ST. PETERSBURG, Fla. (WFLA) – If you’re due for a trip to the dentist, but wonder whether or not you should go during the COVID-19 crisis, one Tampa Bay area dentist says don’t skip the trip.
Dr. Roberto Macedo is speaking out, and he’s not alone.
The longtime St. Petersburg dentist and prosthodontist is part of a growing number of health officials who strongly disagree with the recent recommendation from the World Health Organization to delay dental work right now.
Dr. Macedo says your oral health is directly related to your overall health.
For more than two decades, Dr. Macedo says he’s always considered ‘safety first’ as the motto for his practice. Now more than ever with the COVID-19 crisis, he tells 8 On Your Side, he’s even more conscious of patient protection during this pandemic.
“I mean, safety first always, right? That’s what we’re all about. We’re here to take care of people, take care of their health,” Dr. Macedo said.
Dr. Macedo says he closed his St. Petersburg office for two months at the height of the coronavirus pandemic. He has since reopened, taking numerous safety steps including full Personal Protective Equipment for all staff, temperature checks, shoe coverings, and treating one patient at a time.

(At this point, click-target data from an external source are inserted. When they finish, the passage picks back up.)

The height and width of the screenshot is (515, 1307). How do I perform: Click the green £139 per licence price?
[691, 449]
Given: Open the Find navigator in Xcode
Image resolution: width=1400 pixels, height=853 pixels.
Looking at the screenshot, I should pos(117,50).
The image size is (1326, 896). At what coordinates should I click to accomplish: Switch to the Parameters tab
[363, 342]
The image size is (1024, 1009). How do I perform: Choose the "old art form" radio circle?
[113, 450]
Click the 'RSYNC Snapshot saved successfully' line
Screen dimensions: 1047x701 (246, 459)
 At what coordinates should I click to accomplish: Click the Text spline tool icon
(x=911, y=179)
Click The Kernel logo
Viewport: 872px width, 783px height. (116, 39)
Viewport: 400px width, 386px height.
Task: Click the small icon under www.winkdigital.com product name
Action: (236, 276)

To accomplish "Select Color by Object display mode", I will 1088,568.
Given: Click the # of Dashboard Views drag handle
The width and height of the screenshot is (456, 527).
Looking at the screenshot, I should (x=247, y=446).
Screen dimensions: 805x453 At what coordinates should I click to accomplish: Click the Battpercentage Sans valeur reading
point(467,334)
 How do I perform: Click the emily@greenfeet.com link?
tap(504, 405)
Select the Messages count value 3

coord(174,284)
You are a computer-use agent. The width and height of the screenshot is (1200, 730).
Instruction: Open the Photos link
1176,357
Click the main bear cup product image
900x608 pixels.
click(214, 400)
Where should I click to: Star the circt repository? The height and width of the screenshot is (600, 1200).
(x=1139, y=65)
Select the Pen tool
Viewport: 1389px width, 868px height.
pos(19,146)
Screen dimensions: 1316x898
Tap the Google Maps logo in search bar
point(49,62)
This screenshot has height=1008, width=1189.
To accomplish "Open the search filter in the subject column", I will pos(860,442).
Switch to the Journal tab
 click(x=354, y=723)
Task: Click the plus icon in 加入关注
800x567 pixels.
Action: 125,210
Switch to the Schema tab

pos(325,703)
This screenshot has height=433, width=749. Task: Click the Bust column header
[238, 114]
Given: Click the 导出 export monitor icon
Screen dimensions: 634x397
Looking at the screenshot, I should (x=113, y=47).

“We overdo it actually,” said Dr. Macedo with a smile. “Our patients say they feel safer here than a grocery store.” Macedo says he wants to “overdo” it. “Sometimes I think people underestimate the mouth issues that can affect your overall health,” Dr. Macedo.
He says he understands that the World Health Organization is looking out for folks globally when making the recommendation to delay dental work. But, Dr. Macedo also points out that here in the Tampa Bay area, dentists like himself are taking the steps necessary to keep patients healthy.
“We just see one patient at a time. Not three or four patients at a time, but that’s our philosophy,” said Dr. Macedo. “It’s safe to go see your dentist.”
The American Dental Association ‘respectfully, yet strongly’ disagrees with the World Health Organization on delaying dental work.
In fact, Dr. Macedo says he’s seen a steady increase in patients.
“Whatever happens here,” he said, pointing to his mouth, “will eventually affect your body.”